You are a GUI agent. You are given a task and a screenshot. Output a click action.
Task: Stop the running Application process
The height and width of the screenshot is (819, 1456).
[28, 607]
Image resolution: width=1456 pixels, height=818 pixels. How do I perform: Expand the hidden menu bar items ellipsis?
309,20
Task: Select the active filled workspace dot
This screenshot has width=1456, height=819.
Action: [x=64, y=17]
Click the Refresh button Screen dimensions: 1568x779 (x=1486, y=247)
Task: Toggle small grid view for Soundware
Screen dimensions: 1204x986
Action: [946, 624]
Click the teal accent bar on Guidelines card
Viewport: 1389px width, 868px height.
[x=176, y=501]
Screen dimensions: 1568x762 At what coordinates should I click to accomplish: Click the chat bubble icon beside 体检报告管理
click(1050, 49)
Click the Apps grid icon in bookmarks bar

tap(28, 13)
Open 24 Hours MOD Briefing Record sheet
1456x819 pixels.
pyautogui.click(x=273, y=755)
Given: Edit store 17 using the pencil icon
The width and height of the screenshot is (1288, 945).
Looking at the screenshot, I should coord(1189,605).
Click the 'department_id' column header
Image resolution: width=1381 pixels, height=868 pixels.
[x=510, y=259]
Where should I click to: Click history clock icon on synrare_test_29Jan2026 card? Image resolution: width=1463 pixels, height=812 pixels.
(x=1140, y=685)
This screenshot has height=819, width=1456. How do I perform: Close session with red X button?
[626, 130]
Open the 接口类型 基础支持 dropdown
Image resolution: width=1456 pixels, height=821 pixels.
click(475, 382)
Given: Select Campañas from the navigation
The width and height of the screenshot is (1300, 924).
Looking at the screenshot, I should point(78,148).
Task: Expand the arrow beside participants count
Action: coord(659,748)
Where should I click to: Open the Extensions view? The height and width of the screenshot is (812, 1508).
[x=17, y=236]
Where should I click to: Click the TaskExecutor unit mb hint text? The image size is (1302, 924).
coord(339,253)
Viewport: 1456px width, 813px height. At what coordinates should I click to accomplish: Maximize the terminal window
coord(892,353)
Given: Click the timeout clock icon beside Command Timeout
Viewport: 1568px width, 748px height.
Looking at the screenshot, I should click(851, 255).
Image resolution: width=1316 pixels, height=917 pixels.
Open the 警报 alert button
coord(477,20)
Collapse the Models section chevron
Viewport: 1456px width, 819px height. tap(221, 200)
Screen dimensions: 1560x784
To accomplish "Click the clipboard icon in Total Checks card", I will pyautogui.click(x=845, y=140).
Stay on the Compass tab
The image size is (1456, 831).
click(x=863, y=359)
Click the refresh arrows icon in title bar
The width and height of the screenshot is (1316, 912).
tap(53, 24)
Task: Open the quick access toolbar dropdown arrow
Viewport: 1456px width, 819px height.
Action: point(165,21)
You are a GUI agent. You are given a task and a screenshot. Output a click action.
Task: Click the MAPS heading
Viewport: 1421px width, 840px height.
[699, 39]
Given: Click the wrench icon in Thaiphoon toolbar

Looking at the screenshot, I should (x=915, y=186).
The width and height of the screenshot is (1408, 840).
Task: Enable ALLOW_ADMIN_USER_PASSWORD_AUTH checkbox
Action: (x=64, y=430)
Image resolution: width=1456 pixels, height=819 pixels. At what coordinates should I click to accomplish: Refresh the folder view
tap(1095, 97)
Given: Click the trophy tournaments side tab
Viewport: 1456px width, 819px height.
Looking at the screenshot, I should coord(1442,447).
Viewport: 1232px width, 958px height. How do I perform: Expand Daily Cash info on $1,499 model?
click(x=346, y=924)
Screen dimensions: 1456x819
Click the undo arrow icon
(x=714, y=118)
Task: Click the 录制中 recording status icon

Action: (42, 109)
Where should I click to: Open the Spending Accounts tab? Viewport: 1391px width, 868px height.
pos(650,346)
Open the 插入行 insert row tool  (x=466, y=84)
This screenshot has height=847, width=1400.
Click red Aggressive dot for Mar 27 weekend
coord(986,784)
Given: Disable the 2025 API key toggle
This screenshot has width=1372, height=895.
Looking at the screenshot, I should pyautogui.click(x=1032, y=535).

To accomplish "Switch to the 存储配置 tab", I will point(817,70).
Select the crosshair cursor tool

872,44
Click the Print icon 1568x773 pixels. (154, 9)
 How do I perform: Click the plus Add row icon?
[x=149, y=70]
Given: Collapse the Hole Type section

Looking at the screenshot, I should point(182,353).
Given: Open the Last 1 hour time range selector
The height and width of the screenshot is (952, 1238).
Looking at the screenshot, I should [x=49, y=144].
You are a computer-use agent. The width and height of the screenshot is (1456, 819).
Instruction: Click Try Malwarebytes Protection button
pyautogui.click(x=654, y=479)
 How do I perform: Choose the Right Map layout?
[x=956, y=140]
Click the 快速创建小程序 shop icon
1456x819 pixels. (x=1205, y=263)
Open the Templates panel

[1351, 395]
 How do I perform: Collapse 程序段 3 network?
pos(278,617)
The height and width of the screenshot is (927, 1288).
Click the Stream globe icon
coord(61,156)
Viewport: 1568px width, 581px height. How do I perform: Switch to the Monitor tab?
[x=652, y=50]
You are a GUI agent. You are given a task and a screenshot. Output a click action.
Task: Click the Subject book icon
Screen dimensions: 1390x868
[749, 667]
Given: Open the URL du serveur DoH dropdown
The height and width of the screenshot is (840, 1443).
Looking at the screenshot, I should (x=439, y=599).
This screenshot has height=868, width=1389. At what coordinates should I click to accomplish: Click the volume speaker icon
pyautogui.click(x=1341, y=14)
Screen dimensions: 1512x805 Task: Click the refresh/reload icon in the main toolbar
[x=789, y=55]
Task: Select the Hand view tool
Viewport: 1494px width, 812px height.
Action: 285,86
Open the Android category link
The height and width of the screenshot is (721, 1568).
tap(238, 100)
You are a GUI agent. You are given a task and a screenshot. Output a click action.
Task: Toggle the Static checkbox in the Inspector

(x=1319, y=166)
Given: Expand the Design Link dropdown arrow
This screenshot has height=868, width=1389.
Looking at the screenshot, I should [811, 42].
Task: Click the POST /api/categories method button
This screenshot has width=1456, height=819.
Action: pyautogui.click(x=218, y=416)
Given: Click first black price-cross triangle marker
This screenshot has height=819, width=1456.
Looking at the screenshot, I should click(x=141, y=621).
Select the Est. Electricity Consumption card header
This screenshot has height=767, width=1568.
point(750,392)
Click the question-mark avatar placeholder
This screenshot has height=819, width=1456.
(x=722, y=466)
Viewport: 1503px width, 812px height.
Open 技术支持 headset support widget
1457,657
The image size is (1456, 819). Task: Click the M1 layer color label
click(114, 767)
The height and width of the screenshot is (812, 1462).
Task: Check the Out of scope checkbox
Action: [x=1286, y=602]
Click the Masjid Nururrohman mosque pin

________________

What to do
Reproduce all of the material above without alteration.

Written answer
You are a GUI agent. You are given a task and a screenshot. Output a click action.
Task: Stop the running Application process
The height and width of the screenshot is (819, 1456).
[28, 607]
Image resolution: width=1456 pixels, height=818 pixels. How do I perform: Expand the hidden menu bar items ellipsis?
309,20
Task: Select the active filled workspace dot
This screenshot has width=1456, height=819.
Action: [x=64, y=17]
Click the Refresh button Screen dimensions: 1568x779 (x=1486, y=247)
Task: Toggle small grid view for Soundware
Screen dimensions: 1204x986
Action: [946, 624]
Click the teal accent bar on Guidelines card
Viewport: 1389px width, 868px height.
[x=176, y=501]
Screen dimensions: 1568x762 At what coordinates should I click to accomplish: Click the chat bubble icon beside 体检报告管理
click(1050, 49)
Click the Apps grid icon in bookmarks bar

tap(28, 13)
Open 24 Hours MOD Briefing Record sheet
1456x819 pixels.
pyautogui.click(x=273, y=755)
Given: Edit store 17 using the pencil icon
The width and height of the screenshot is (1288, 945).
Looking at the screenshot, I should coord(1189,605).
Click the 'department_id' column header
Image resolution: width=1381 pixels, height=868 pixels.
[x=510, y=259]
Where should I click to: Click history clock icon on synrare_test_29Jan2026 card? Image resolution: width=1463 pixels, height=812 pixels.
(x=1140, y=685)
This screenshot has height=819, width=1456. How do I perform: Close session with red X button?
[626, 130]
Open the 接口类型 基础支持 dropdown
Image resolution: width=1456 pixels, height=821 pixels.
click(475, 382)
Given: Select Campañas from the navigation
The width and height of the screenshot is (1300, 924).
Looking at the screenshot, I should point(78,148).
Task: Expand the arrow beside participants count
Action: coord(659,748)
Where should I click to: Open the Extensions view? The height and width of the screenshot is (812, 1508).
[x=17, y=236]
Where should I click to: Click the TaskExecutor unit mb hint text? The image size is (1302, 924).
coord(339,253)
Viewport: 1456px width, 813px height. At what coordinates should I click to accomplish: Maximize the terminal window
coord(892,353)
Given: Click the timeout clock icon beside Command Timeout
Viewport: 1568px width, 748px height.
Looking at the screenshot, I should click(851, 255).
Image resolution: width=1316 pixels, height=917 pixels.
Open the 警报 alert button
coord(477,20)
Collapse the Models section chevron
Viewport: 1456px width, 819px height. tap(221, 200)
Screen dimensions: 1560x784
To accomplish "Click the clipboard icon in Total Checks card", I will pyautogui.click(x=845, y=140).
Stay on the Compass tab
The image size is (1456, 831).
click(x=863, y=359)
Click the refresh arrows icon in title bar
The width and height of the screenshot is (1316, 912).
tap(53, 24)
Task: Open the quick access toolbar dropdown arrow
Viewport: 1456px width, 819px height.
Action: point(165,21)
You are a GUI agent. You are given a task and a screenshot. Output a click action.
Task: Click the MAPS heading
Viewport: 1421px width, 840px height.
[699, 39]
Given: Click the wrench icon in Thaiphoon toolbar

Looking at the screenshot, I should (x=915, y=186).
The width and height of the screenshot is (1408, 840).
Task: Enable ALLOW_ADMIN_USER_PASSWORD_AUTH checkbox
Action: (x=64, y=430)
Image resolution: width=1456 pixels, height=819 pixels. At what coordinates should I click to accomplish: Refresh the folder view
tap(1095, 97)
Given: Click the trophy tournaments side tab
Viewport: 1456px width, 819px height.
Looking at the screenshot, I should coord(1442,447).
Viewport: 1232px width, 958px height. How do I perform: Expand Daily Cash info on $1,499 model?
click(x=346, y=924)
Screen dimensions: 1456x819
Click the undo arrow icon
(x=714, y=118)
Task: Click the 录制中 recording status icon

Action: (42, 109)
Where should I click to: Open the Spending Accounts tab? Viewport: 1391px width, 868px height.
pos(650,346)
Open the 插入行 insert row tool  (x=466, y=84)
This screenshot has height=847, width=1400.
Click red Aggressive dot for Mar 27 weekend
coord(986,784)
Given: Disable the 2025 API key toggle
This screenshot has width=1372, height=895.
Looking at the screenshot, I should pyautogui.click(x=1032, y=535).

To accomplish "Switch to the 存储配置 tab", I will point(817,70).
Select the crosshair cursor tool

872,44
Click the Print icon 1568x773 pixels. (154, 9)
 How do I perform: Click the plus Add row icon?
[x=149, y=70]
Given: Collapse the Hole Type section

Looking at the screenshot, I should point(182,353).
Given: Open the Last 1 hour time range selector
The height and width of the screenshot is (952, 1238).
Looking at the screenshot, I should [x=49, y=144].
You are a computer-use agent. The width and height of the screenshot is (1456, 819).
Instruction: Click Try Malwarebytes Protection button
pyautogui.click(x=654, y=479)
 How do I perform: Choose the Right Map layout?
[x=956, y=140]
Click the 快速创建小程序 shop icon
1456x819 pixels. (x=1205, y=263)
Open the Templates panel

[1351, 395]
 How do I perform: Collapse 程序段 3 network?
pos(278,617)
The height and width of the screenshot is (927, 1288).
Click the Stream globe icon
coord(61,156)
Viewport: 1568px width, 581px height. How do I perform: Switch to the Monitor tab?
[x=652, y=50]
You are a GUI agent. You are given a task and a screenshot. Output a click action.
Task: Click the Subject book icon
Screen dimensions: 1390x868
[749, 667]
Given: Open the URL du serveur DoH dropdown
The height and width of the screenshot is (840, 1443).
Looking at the screenshot, I should (x=439, y=599).
This screenshot has height=868, width=1389. At what coordinates should I click to accomplish: Click the volume speaker icon
pyautogui.click(x=1341, y=14)
Screen dimensions: 1512x805 Task: Click the refresh/reload icon in the main toolbar
[x=789, y=55]
Task: Select the Hand view tool
Viewport: 1494px width, 812px height.
Action: 285,86
Open the Android category link
The height and width of the screenshot is (721, 1568).
tap(238, 100)
You are a GUI agent. You are given a task and a screenshot. Output a click action.
Task: Toggle the Static checkbox in the Inspector

(x=1319, y=166)
Given: Expand the Design Link dropdown arrow
This screenshot has height=868, width=1389.
Looking at the screenshot, I should [811, 42].
Task: Click the POST /api/categories method button
This screenshot has width=1456, height=819.
Action: pyautogui.click(x=218, y=416)
Given: Click first black price-cross triangle marker
This screenshot has height=819, width=1456.
Looking at the screenshot, I should click(x=141, y=621).
Select the Est. Electricity Consumption card header
This screenshot has height=767, width=1568.
point(750,392)
Click the question-mark avatar placeholder
This screenshot has height=819, width=1456.
(x=722, y=466)
Viewport: 1503px width, 812px height.
Open 技术支持 headset support widget
1457,657
The image size is (1456, 819). Task: Click the M1 layer color label
click(114, 767)
The height and width of the screenshot is (812, 1462).
Task: Check the Out of scope checkbox
Action: [x=1286, y=602]
Click the Masjid Nururrohman mosque pin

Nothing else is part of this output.